• Exercice:
Convertissez en une liste JSON de chaînes les enregistrements allant de la ligne qui contient « This screenshot has height=970, width=1920. » jusqu'à la ligne qui contient « The height and width of the screenshot is (1484, 2487). » incluse. Chaque ligne doit donner une chaîne, et les lignes vides sont omises.

++++++++++

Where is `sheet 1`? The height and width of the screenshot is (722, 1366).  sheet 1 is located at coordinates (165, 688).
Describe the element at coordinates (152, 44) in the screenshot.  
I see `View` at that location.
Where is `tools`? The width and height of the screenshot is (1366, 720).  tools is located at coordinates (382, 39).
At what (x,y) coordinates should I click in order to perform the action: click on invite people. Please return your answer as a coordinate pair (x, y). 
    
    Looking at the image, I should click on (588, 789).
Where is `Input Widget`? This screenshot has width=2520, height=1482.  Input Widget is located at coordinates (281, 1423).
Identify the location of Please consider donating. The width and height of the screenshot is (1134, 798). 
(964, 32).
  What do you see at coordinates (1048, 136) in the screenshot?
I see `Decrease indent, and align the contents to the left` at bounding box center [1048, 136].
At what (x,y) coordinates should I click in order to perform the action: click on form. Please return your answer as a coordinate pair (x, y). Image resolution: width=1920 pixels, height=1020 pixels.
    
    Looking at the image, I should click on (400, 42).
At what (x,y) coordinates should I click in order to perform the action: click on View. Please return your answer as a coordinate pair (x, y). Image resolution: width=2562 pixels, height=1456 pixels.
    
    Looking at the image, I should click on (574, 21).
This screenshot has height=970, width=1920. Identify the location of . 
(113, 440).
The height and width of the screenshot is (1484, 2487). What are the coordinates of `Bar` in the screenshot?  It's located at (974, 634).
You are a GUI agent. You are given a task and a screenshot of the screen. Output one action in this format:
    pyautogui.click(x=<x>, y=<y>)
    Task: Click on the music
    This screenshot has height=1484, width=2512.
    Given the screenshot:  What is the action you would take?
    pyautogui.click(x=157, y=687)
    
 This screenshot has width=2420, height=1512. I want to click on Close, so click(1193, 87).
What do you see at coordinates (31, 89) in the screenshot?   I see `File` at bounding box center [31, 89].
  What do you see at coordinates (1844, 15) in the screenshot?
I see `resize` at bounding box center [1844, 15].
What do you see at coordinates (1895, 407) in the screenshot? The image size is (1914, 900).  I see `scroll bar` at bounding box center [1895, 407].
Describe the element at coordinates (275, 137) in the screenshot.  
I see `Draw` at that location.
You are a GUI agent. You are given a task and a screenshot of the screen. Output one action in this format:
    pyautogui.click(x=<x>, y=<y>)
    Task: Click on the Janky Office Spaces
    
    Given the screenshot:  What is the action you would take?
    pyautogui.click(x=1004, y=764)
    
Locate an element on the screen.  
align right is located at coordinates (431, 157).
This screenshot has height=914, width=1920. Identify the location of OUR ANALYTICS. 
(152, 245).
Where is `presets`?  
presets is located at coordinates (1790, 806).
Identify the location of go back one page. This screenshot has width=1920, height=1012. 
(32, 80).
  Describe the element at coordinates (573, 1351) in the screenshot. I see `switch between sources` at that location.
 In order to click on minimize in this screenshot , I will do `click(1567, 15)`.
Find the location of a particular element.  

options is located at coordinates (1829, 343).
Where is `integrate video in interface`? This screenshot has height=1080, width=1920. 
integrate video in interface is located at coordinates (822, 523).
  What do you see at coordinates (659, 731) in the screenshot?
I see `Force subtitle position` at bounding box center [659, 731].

++++++++++

• Résultat final:
[
  "This screenshot has height=970, width=1920. Identify the location of . ",
  "(113, 440).",
  "The height and width of the screenshot is (1484, 2487). What are the coordinates of `Bar` in the screenshot?  It's located at (974, 634)."
]